• _What is being asked_:
Exactly and only the lines from the one with "Where should I" through the last line of the records need to be set down; please skip the pictures.

##### Task input #####

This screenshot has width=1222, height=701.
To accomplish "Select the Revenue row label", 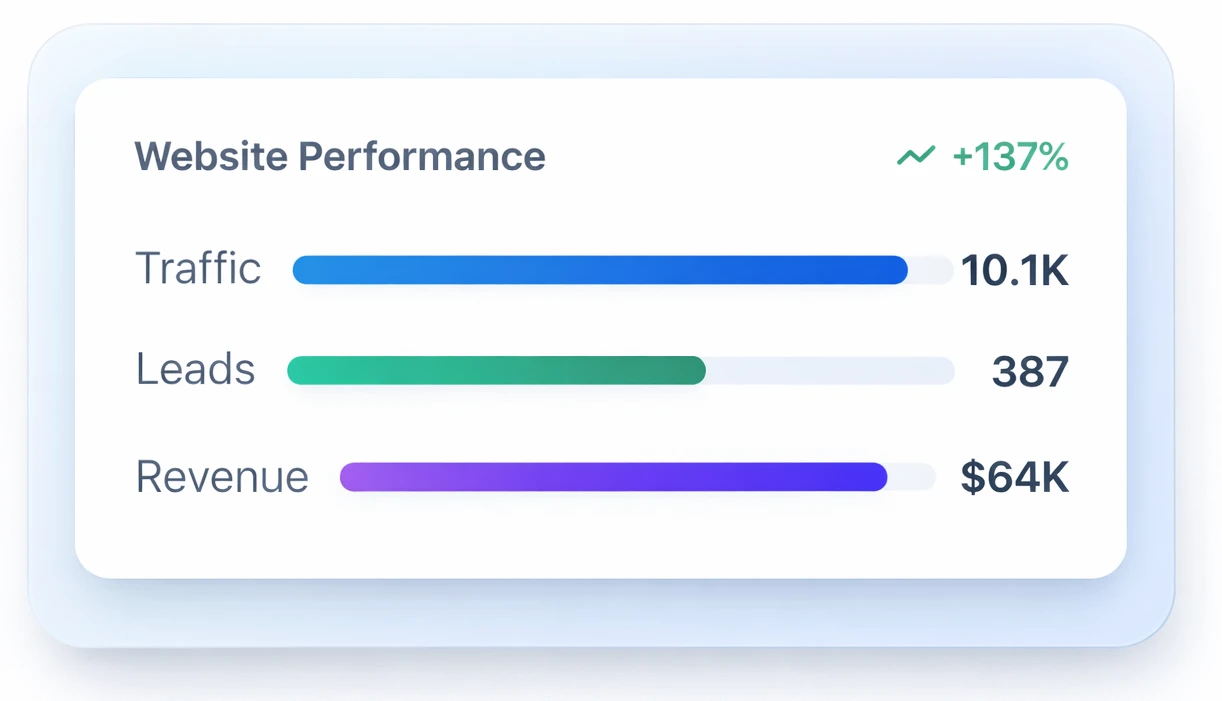I will tap(222, 477).
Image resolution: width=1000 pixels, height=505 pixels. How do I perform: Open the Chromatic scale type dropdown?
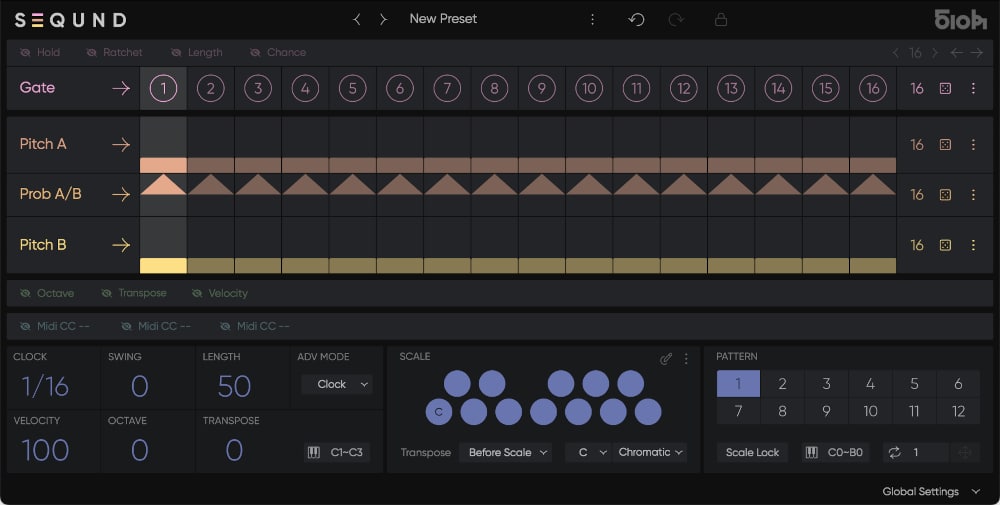(650, 452)

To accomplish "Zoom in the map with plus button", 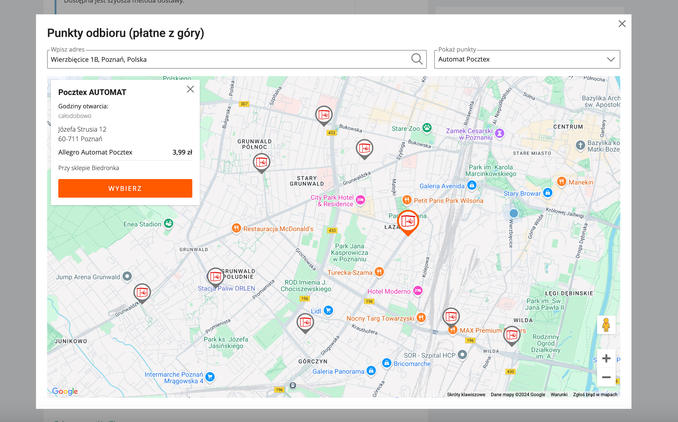I will click(606, 358).
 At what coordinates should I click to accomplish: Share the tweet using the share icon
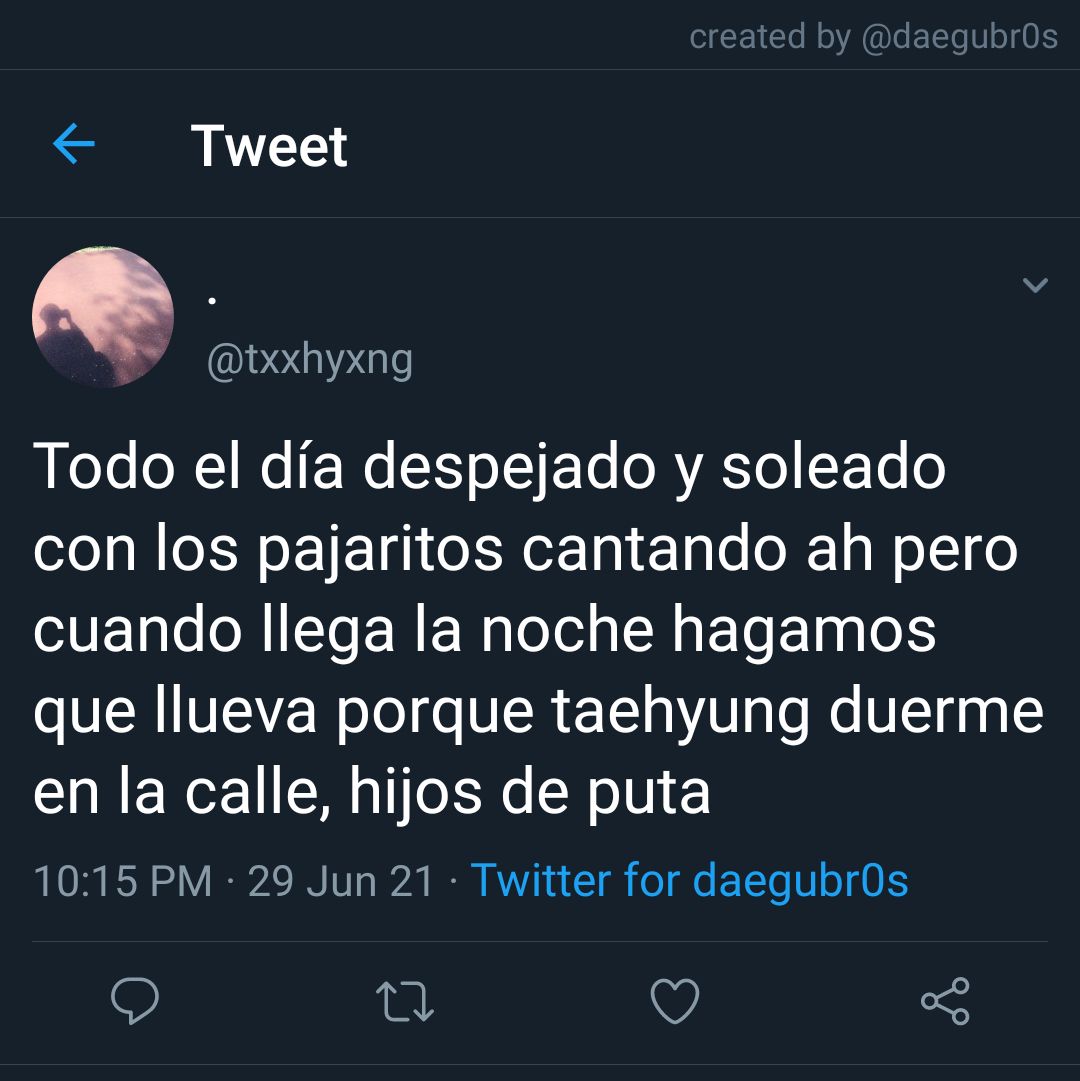coord(946,1000)
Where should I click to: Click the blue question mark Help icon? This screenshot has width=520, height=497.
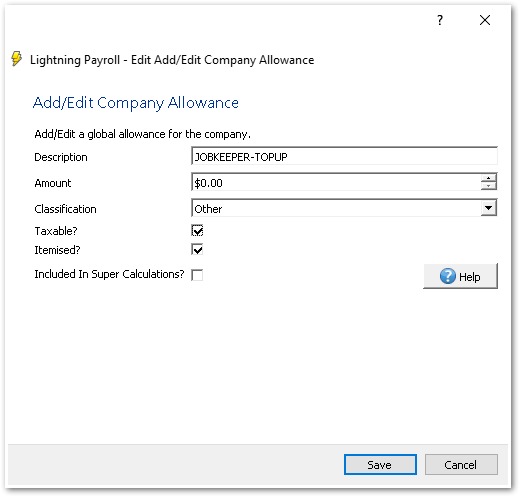(x=447, y=276)
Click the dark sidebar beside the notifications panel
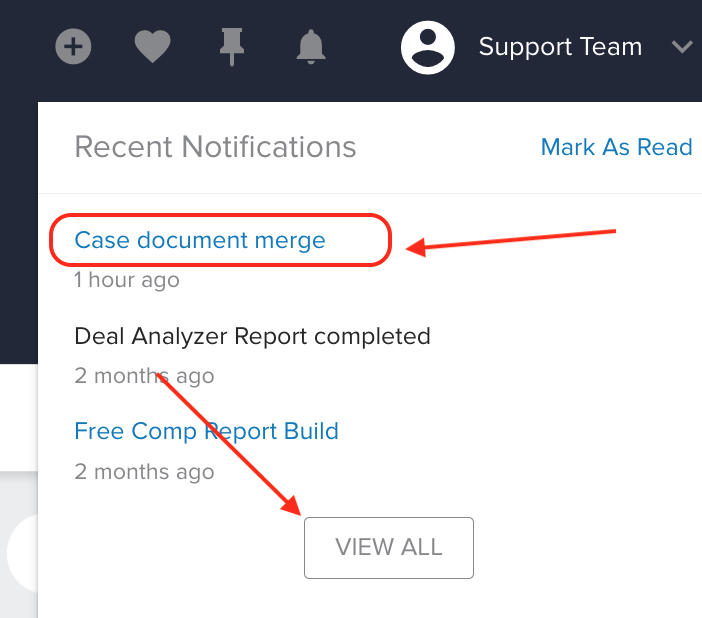This screenshot has width=702, height=618. click(19, 233)
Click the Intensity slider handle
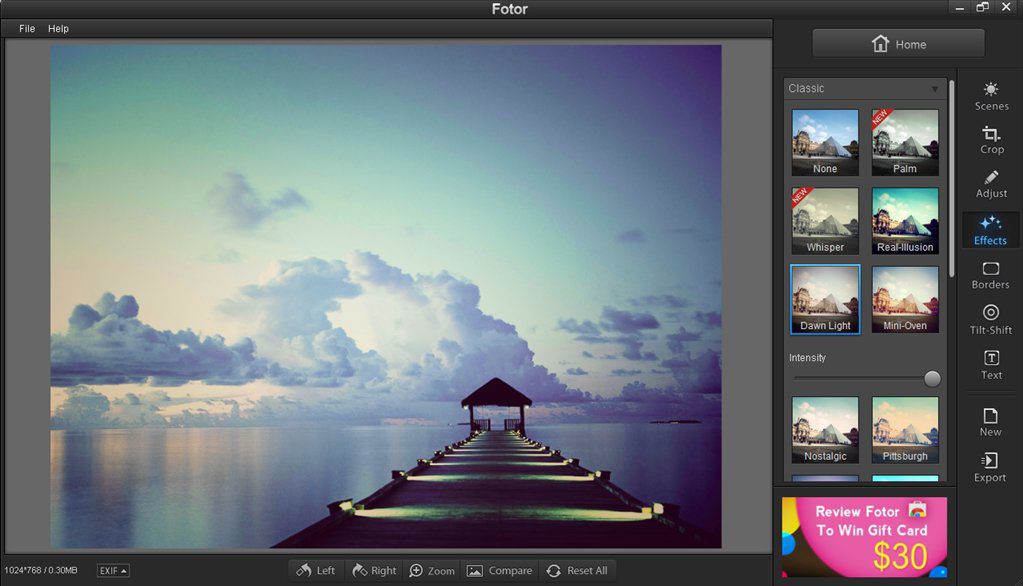Screen dimensions: 1023x586 click(932, 379)
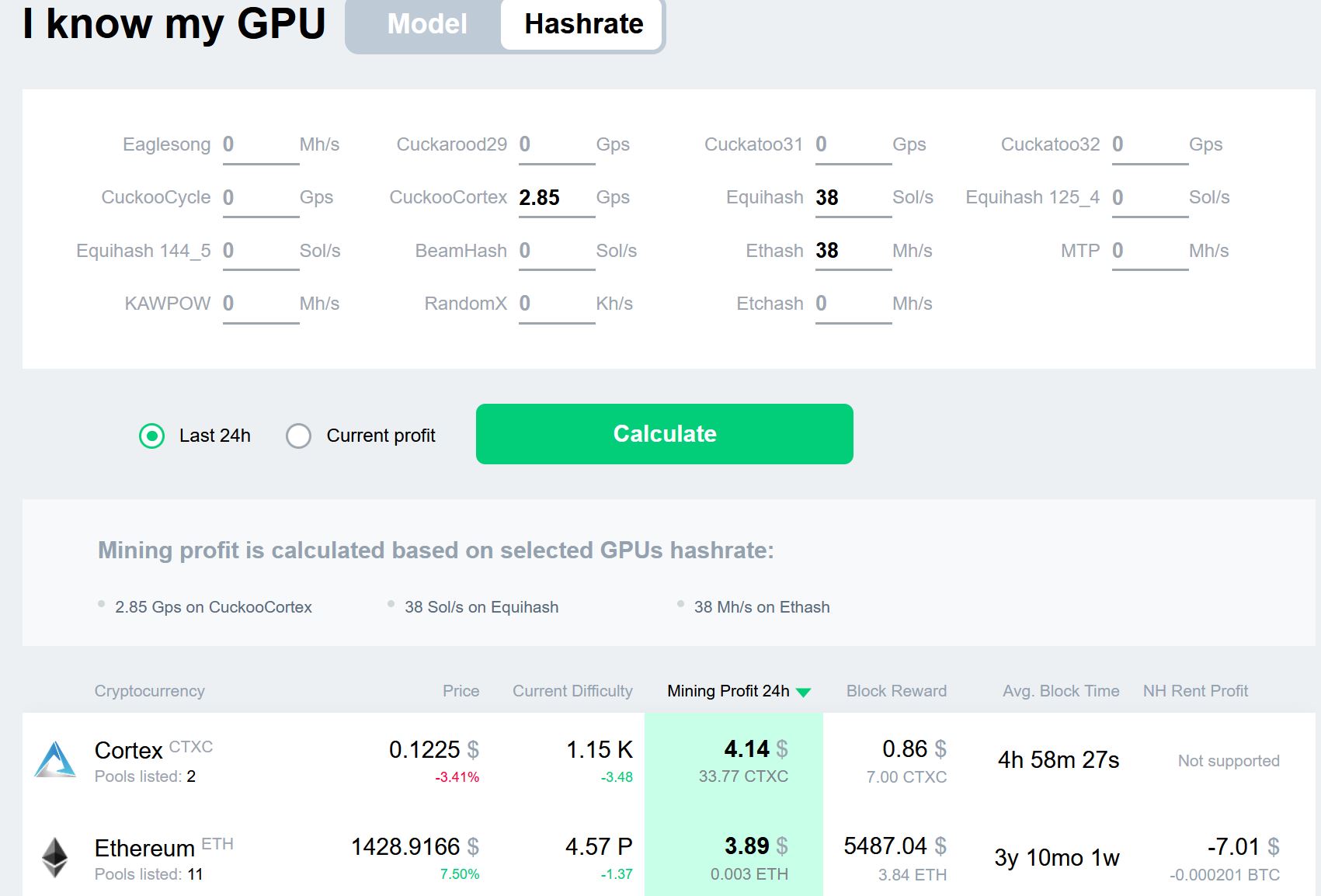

#####

• _Exercise response_:
Where should I click to: Click the blue question mark Help icon? This screenshot has width=520, height=497.
(x=447, y=276)
Click the dark sidebar beside the notifications panel
This screenshot has width=702, height=618. click(19, 233)
Click the Intensity slider handle
Screen dimensions: 1023x586 click(932, 379)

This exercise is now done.